Gerald ignored Stephen Thomas. "Rather arrogant, perhaps, Victoria." "Yes," Victoria said.

  "There's no need for personal animosity," Professor Thanthavong said.

  "I meant no animosity. I'm merely suggesting that if we gain this new knowledge, we can go home-with or without Nemo-and consider the expedition a success. If Nemo takes the transition algorithm, what of it? We'll have five hundred years to develop something equally impressive."

  "I can't believe you're so anxious to give up and go home!" Victoria said.

  J.D. leaned back in her seat. This was an important discussion, and she was an important part of any conclusion. She had to pay attention to it. She closed her eyes. Just for a moment.

  Satoshi woke. Victoria snuggled against him, one arm beneath her cheek, the other draped around his waist. They had dozed, waiting for Stephen Thomas. The bed felt empty without their younger partner.

  When J.D. fell asleep in the observers' circle, Victoria had decided not to awaken her. No one was ready to make a decision about Nemo and Arachne, so they ended the conference. Everyone, on the Chi and back on Starfarer, was as grateful for a few hours' rest.

  Everyone, apparently, except Stephen Thomas.

  I wonder where he is? Satoshi thought.
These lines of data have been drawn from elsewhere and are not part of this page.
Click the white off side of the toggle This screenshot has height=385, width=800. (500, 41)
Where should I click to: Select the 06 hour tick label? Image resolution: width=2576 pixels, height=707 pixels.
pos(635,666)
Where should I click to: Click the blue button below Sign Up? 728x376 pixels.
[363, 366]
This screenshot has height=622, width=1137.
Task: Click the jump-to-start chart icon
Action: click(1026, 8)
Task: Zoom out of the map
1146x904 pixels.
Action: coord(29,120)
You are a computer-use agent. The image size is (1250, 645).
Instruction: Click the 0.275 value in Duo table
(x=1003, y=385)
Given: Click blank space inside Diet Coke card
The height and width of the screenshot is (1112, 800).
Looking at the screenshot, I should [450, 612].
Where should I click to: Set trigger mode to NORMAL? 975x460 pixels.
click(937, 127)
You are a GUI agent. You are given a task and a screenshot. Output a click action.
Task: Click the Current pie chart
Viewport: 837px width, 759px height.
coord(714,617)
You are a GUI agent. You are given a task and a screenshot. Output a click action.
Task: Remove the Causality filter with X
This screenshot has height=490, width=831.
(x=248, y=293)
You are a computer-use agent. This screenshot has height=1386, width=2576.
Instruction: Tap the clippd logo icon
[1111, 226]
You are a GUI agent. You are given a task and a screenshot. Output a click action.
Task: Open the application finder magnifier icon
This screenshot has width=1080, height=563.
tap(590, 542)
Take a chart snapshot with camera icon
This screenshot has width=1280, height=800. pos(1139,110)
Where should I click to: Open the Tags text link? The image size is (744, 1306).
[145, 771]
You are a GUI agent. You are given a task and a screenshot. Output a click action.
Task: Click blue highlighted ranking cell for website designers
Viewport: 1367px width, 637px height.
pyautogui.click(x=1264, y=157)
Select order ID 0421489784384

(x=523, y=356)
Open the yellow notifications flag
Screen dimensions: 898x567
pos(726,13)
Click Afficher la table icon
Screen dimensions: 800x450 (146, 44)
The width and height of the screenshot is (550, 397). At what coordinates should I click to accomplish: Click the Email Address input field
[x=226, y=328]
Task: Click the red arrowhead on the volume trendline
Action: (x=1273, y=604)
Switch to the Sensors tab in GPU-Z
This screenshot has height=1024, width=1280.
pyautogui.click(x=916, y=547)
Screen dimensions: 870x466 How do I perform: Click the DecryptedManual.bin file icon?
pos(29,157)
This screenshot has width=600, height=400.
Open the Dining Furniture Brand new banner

Sleeping alone in his cabin?

  Not likely.

  Stephen Thomas liked to sleep with his partners. He liked to sleep in the middle, the way Merry used to.

  Not that Stephen Thomas had taken Merry's place, or even tried. No one could ever do that. But after Merry's accident, only a few months after Stephen Thomas joined the family partnership, the triad had comforted them all.

  I wonder if our family would have survived after Merry died, Satoshi wondered, if not for Stephen Thomas? I don't think it would have. I fell apart pretty badly, and so did Victoria.

  The old ache and the numb shock returned. He hugged Victoria fiercely, desperately. The pain had barely diminished in the time since Merry's death. It hit less frequently, but it hit just as hard.

  Victoria woke. She held him, stroking his smooth short hair, murmuring comfort in his ear.

  "I love you," Satoshi whispered. "I don't know what I'd do without you and Stephen Thomas."

  "I love you, too," she said. "And if I have anything to say about it, you'll never need to find out what you'd do without me. But where's Stephen Thomas?"

  "Maybe he thought we were sleeping in his room tonight."

  Victoria looked at Satoshi, askance. They seldom all slept in Stephen Thomas's room. He had a lot of good qualities, but neatness was not one of them. His room back on Starfarer was bad enough. The Chi's forays into free-fall turned his cubicle into a disaster area,

  "I'll go see," Satoshi said.

  He crossed Victoria's ' cabin and his own, pushing the connecting door the rest of the way open to create a single space. The door into Stephen Thomas's room stood ajar. Satoshi pushed it open. Stephen Thomas was not there. His patchwork quilt, a wedding gift from Merry's family, Jay rumpled across his bed.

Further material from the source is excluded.